Phoenix earned an Oscar nomination for Best Actor for his performance, and "The Master" is widely considered to be one of the best films of the 21st century.

7. The Immigrant

Directed by James Gray, "The Immigrant" tells the story of Ewa (Marion Cotillard), a Polish woman who arrives at Ellis Island with her sister, Magda (Angela Sarafyan), intending to build a new life in America. But when Magda is threatened with deportation due to her health, Ewa faces an uncertain future. But then, she's noticed by Bruno (Phoenix), a seemingly kind man who offers to help Ewa with her plight. Unfortunately, Bruno has ulterior motives, and in her desperation, Ewa is tricked into the life of a sex worker. But when she meets the illusionist Emil (Jeremy Renner), she wonders if she might be able to find a way out.

Sadly, this 2013 melodrama didn't fare particularly well at the box office, but critics were very impressed with the grand scope of the film and its gorgeous cinematography and rich atmosphere. And as for the stars, Tom Long of Detroit News pointed out the film is "elevated by Gray's sure hand and made more by Phoenix and Cotillard, lovers and haters and something beyond."
_____
Exercise tasks:
a - In the film list excerpt, who directed "The Immigrant"?
b - Say whether each statement agrees with the film list excerpt, answering yes or no and quoting the words from the excerpt that decide it.
(i) Ewa arrives at Ellis Island with her sister.
(ii) "The Immigrant" did well at the box office.
(iii) Jeremy Renner plays the illusionist Emil.
c - Continue the film list excerpt from its final sentence.

Data shown:
_____
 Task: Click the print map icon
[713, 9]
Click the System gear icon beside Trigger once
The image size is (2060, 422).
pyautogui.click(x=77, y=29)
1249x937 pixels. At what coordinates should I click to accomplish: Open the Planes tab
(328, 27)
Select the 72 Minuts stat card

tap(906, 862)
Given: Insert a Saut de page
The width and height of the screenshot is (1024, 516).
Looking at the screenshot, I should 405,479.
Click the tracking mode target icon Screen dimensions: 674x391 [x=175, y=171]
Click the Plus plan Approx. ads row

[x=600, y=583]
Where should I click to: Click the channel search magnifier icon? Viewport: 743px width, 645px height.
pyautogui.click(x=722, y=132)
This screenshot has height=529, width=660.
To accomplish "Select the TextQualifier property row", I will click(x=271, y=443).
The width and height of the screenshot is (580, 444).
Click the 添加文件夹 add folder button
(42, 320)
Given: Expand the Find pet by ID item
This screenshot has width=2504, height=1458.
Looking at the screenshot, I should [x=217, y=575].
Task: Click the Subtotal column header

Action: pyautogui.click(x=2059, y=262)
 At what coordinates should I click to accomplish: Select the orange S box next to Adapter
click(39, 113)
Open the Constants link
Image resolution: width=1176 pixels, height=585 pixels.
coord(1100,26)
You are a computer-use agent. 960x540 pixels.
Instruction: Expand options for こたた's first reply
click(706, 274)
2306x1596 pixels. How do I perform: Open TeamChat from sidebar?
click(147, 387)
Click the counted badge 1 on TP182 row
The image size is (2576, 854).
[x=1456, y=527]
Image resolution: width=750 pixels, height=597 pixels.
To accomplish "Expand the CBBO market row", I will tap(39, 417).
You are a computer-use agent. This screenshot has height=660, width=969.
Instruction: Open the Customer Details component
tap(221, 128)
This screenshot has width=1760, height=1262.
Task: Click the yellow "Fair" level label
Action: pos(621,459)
_____
Answers for the exercise:
a - James Gray

b -
(i) Yes: "arrives at Ellis Island with her sister, Magda (Angela Sarafyan)"
(ii) No: "didn't fare particularly well at the box office"
(iii) Yes: "the illusionist Emil (Jeremy Renner)"

c -
6. The Sisters Brothers

"The Sisters Brothers" isn't your typical Western, but it does feature a fantastic performance from Phoenix. Based on Patrick deWitt's acclaimed novel, the film follows brothers Eli (John C. Reilly) and Charlie Sisters (Phoenix), assassins roving the American West. They're pursuing two men (Riz Ahmed and Jake Gyllenhaal) who've teamed up to search for gold, and the dangerous chase quickly turns bloody.

Unfortunately, "The Sisters Brothers" was a complete box office bomb. Compared to its budget of $38 million, it only grossed about $14 million. But despite the fact that it didn't draw in big audiences, critics raved about the film. Although it's an unrelentingly dark film, the casting was spot on. "It's a measure of the four exceptional central performances (from Reilly, Phoenix, Gyllenhaal and Ahmed) that the film remains so engaging in spite of its narrative digressions and moments of very bleak violence," wrote critic Geoffrey Macnab in a review for The Independent.

5. To Die For

In 1990, Pamela Smart was sentenced to life in prison for conspiring to murder her husband with the help of high school student she'd been having an affair with. Because this was one of the first trials where TV cameras were allowed into the courtroom, her case received lots of publicity. Author Joyce Maynard wrote a novel inspired by the case, titled "To Die For," and in 1995, director Gus Van Sant adapted her book into a film.

In "To Die For," Phoenix has a supporting role as Jimmy Emmett, a teenager who participates in a documentary project. The director, Suzanne Stone (Nicole Kidman), desperately wants to be famous, and she believes that her husband is standing in her way. So, she decides to seduce Jimmy, hoping that she can get him to do her bidding and rid her of her husband.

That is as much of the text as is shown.